--- Dataset excerpts ---
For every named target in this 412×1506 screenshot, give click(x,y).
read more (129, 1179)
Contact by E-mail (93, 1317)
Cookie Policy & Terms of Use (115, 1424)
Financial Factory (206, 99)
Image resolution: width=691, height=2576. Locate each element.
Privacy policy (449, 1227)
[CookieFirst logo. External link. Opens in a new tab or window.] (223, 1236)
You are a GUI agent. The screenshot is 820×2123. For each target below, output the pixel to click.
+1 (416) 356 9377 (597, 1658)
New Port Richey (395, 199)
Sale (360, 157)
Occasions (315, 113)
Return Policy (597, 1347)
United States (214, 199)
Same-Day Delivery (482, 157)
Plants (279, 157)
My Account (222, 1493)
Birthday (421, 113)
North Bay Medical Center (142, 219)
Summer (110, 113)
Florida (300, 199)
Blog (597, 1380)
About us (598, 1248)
---
• What needs to be done:
Wherever a line holds the word "screenshot", copy that line out of the entries above.

• Expected answer:
For every named target in this 412×1506 screenshot, give click(x,y).
You are a GUI agent. The screenshot is 820×2123. For each target below, output the pixel to click.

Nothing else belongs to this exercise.